> [Work order 1]: List each distinct reference number that appears in parentheses in the passage on MuLV LTR experiments, giving each number once in ascending order.
> [Work order 2]: Write the next part of the passage on MuLV LTR experiments, beginning after its final heading.

> [Text section]:
==========

Transient transfections and CAT assays were performed as previously described (13, 31, 34, 37, 53). Acetylation of chloramphenicol was quantified by PhosphorImager analysis. Data are presented as means of multiple trials.

Stable transformation of NIH 3T3 fibroblasts.

NIH 3T3 fibroblasts were transformed with 18 μg of LTR-CAT plasmid and 2 μg of pSV2neo as previously described (13). To minimize the effects of integration sites on LTR activity, G418-resistant clones were grown as pools. To minimize the possibility of single clones overgrowing the pools, they were used as soon as sufficient numbers of cells were obtained.

CAT assays, primer extension analysis, and nuclear run-on assays with stably transformed cells.

CAT assays and primer extension analysis were performed as previously described (13). Nuclear run-on assays were performed as previously described (13), with the following changes. Before ethanol precipitation, the radiolabeled RNA was briefly fragmented by incubation in 0.2 M NaOH at 0°C for 10 min as described by Laspia et al. (25). Samples were neutralized by the addition of 1 M HEPES-KOH (pH 7.5) to a final concentration of 0.25 M and then ethanol precipitated. CAT and β-actin DNA probes were single-stranded fragments cloned in an M13 bacteriophage vector (25). The 5′ and 3′ probes were fragments II and V, respectively, of Laspia et al. (25).

RESULTS

Secondary structure is important for the activity of the MuLV R region.

==========

> [Stored items from a collection]:
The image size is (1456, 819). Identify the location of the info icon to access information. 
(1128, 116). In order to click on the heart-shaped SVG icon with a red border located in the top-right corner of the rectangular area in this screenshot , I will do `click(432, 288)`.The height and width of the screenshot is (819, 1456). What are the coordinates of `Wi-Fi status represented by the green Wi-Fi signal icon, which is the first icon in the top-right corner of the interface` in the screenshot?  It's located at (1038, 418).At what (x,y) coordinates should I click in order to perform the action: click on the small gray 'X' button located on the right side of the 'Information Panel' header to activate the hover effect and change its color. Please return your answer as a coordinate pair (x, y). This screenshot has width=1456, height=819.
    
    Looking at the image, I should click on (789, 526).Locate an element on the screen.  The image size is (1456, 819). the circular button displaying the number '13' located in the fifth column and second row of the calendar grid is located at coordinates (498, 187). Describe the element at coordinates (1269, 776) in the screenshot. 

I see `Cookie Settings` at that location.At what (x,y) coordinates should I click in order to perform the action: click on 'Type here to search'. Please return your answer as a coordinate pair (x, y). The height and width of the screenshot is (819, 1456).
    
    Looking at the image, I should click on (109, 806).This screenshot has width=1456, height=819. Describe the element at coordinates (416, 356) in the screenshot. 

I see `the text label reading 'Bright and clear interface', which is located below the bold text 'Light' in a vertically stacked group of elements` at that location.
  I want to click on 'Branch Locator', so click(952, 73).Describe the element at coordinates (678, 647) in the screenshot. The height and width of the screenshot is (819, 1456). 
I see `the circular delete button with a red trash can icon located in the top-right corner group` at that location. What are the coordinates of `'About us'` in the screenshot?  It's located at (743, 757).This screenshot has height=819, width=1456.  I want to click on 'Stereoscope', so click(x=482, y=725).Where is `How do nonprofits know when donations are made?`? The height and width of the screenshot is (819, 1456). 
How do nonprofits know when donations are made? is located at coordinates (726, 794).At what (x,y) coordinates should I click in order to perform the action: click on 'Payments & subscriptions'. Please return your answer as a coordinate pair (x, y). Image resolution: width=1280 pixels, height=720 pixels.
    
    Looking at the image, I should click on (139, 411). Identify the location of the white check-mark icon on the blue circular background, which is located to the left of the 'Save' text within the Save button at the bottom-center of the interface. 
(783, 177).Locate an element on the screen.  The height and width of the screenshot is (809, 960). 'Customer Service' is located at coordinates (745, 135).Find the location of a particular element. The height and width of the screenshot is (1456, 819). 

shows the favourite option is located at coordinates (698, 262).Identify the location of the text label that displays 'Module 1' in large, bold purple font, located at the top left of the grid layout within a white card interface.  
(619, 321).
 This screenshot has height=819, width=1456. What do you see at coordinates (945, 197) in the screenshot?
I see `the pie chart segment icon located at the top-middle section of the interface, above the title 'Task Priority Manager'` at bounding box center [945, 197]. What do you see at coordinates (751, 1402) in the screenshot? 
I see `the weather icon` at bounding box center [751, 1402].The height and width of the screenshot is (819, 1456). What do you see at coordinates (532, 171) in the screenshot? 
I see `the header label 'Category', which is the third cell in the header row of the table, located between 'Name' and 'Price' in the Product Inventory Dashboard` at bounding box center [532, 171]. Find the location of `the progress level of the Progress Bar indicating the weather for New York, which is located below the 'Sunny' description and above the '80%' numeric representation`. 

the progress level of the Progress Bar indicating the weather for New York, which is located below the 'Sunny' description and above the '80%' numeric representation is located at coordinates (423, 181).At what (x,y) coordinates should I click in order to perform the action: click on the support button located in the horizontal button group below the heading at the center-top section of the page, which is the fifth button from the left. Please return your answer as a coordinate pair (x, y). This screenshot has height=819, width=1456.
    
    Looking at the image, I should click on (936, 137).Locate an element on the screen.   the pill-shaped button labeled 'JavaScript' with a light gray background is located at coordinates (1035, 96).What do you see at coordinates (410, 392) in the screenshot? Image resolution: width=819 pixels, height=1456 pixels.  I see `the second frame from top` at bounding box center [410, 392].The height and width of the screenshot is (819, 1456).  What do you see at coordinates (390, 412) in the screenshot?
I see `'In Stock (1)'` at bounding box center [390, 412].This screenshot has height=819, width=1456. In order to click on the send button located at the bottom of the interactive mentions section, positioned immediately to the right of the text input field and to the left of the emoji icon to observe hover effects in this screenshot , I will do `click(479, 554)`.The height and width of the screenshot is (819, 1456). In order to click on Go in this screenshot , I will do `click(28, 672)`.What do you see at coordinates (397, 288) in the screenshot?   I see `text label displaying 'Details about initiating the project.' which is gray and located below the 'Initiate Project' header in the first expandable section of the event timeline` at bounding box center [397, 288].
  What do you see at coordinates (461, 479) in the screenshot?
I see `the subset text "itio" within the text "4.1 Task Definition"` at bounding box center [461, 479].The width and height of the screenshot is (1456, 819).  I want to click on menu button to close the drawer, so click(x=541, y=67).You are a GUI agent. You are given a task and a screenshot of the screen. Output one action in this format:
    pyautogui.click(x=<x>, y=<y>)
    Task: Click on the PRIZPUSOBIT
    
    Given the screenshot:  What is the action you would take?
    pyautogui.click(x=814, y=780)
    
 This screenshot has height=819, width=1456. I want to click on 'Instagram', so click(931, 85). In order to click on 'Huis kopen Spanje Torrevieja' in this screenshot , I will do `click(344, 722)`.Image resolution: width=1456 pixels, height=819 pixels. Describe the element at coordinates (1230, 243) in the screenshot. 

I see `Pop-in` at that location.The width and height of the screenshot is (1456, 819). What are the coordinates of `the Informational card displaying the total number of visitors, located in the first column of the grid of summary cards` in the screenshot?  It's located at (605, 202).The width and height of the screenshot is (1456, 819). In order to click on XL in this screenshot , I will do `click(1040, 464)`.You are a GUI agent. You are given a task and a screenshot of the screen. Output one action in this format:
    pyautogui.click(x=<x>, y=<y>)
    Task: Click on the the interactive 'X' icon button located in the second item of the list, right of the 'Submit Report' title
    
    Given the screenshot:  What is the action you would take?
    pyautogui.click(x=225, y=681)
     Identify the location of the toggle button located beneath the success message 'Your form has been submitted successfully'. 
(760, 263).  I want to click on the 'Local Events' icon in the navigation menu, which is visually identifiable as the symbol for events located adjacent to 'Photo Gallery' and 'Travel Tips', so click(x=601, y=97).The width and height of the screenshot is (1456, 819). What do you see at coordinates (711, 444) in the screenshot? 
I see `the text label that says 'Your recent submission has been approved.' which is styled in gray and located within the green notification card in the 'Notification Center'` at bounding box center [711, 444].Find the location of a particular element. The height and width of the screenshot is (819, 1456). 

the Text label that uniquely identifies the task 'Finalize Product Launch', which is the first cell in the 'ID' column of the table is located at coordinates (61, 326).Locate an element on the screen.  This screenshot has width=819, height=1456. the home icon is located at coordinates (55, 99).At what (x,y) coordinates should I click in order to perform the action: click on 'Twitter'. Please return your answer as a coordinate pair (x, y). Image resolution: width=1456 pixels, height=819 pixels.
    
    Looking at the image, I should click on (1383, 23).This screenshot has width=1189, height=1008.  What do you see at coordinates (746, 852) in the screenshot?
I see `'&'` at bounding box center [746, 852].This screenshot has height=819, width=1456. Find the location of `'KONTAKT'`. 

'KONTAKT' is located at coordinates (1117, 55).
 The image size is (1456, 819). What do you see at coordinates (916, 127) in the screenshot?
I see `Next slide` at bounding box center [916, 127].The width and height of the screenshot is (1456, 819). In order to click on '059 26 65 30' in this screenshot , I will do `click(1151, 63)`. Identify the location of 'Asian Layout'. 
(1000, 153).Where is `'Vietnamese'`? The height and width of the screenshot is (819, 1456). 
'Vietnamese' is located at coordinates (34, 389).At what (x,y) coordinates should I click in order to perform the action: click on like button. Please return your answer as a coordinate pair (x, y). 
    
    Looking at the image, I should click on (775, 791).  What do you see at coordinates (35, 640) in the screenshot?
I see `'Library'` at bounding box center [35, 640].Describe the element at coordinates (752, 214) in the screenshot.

==========

> [Output 1]: 13, 25, 31, 34, 37, 53

> [Output 2]:
To test whether secondary structure is important for the activity of the R region, mutations were introduced into the 5′ end of the R region of the LTR of the MuLV SL3. The first 28 nucleotides of the 68-nucleotide-long R region of SL3 were predicted to form the stem-loop structure shown in Fig. 1A (13). The existence of this stem-loop was supported by the conservation of the nucleotides involved in base pairing among MuLVs and related retroviruses of cats and primates (13). With the exception of two nucleotides in the loop, the nucleotides that were implicated in base pairing are the only ones that are conserved among these viruses (13). Sixteen nucleotides were predicted to base pair to form the stem, and eight nucleotides were predicted to be present in the loop (Fig. 1A). On the descending side of the stem, three nucleotides were predicted to form a bulge. It is unclear whether the G in the middle of the bulge would base pair with the single C in the bulge that is present on the ascending side of the stem (Fig. 1A). Double-stranded oligonucleotides containing mutations in various parts of this predicted structure (Fig. 1B) were synthesized and substituted into a plasmid containing the SL3 LTR linked to the CAT reporter gene (Fig. 1C).

One mutation, SΔR, was a deletion of 28 nucleotides of the R region, from positions +4 to +31, inclusive (Fig. 1B). This deletion encompassed most of the stem-loop structure. As previously described (13), this mutation reduced LTR activity about 10-fold compared to wild-type SL3 in transient transfection assays (Fig. 2), thus confirming the importance of this portion of the R region.

FIG. 2.

FIG. 2

Activities of the SL3 R-region mutations in transient transfection assays in NIH 3T3 fibroblasts. CAT activities of the various mutants are shown compared to that of SL3, which was set at 100%. Activities represent the means of four independent assays. Error bars indicate 1 standard deviation. Names and symbols for each structure are shown in Fig. 1B.

Two nucleotides within the predicted loop structure, the U at position 11 and the A at position 15, are conserved among MuLVs and related viruses (13). To test the importance of these nucleotides, transversion mutations were introduced at these positions (Fig. 1B, Loop). The nucleotide at position 16 was also mutated as this resulted in the formation of a new XbaI site that facilitated screening for presence of the mutations. These substitutions had little effect on LTR activity (Fig. 2). Thus, the bases at these positions were not crucial for the activity of the R region.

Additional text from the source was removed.